[Stored items]
[Start of Attachment]

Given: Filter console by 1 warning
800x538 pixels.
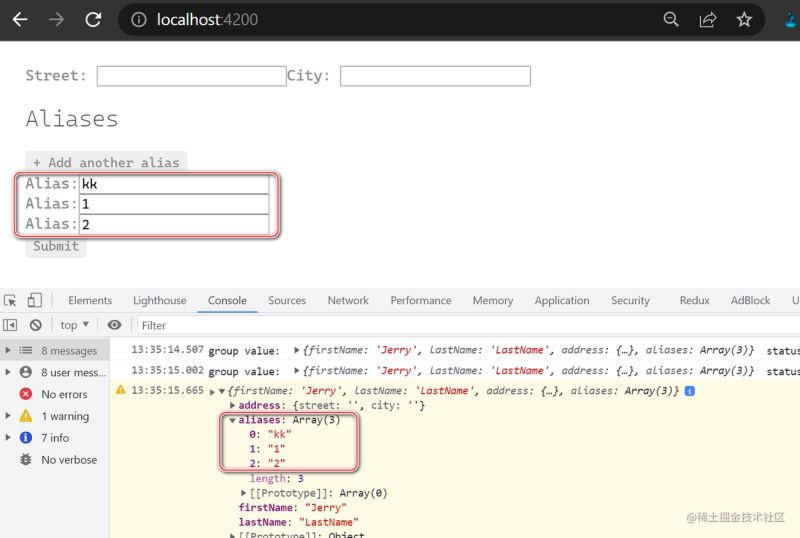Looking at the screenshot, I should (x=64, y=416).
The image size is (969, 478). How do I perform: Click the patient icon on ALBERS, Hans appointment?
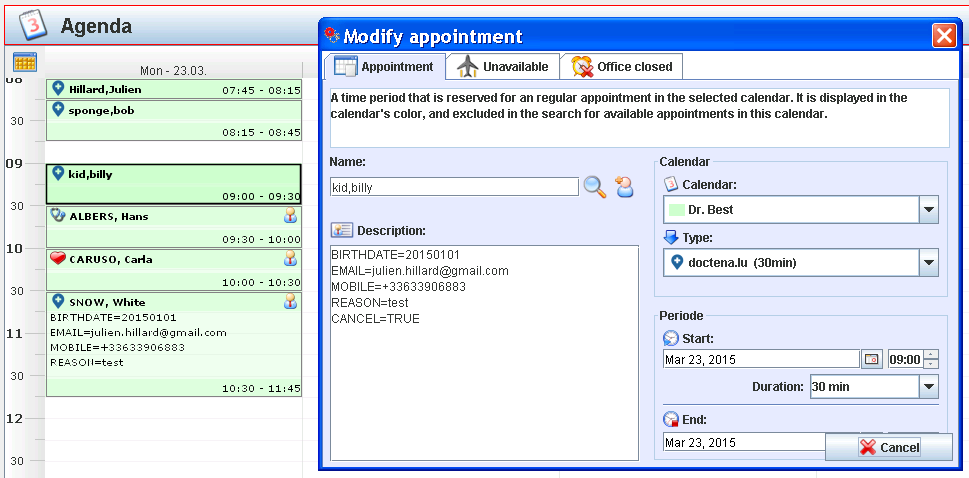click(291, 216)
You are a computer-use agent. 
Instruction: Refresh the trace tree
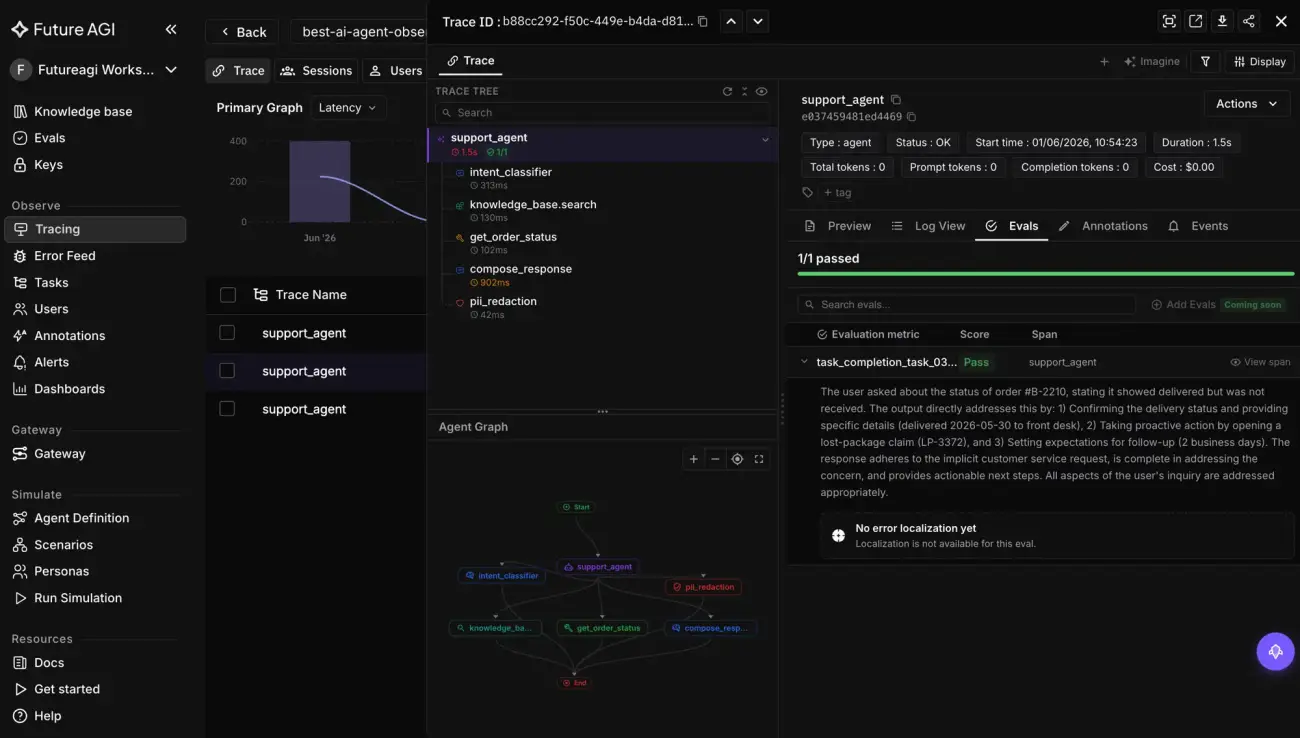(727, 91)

[End of Attachment]

--- Work task ---
With the pictures set aside, please write out all of the records above exactly.

--- Written response ---
Given: Filter console by 1 warning
800x538 pixels.
Looking at the screenshot, I should (x=64, y=416).
The image size is (969, 478). How do I perform: Click the patient icon on ALBERS, Hans appointment?
click(291, 216)
You are a computer-use agent. 
Instruction: Refresh the trace tree
(727, 91)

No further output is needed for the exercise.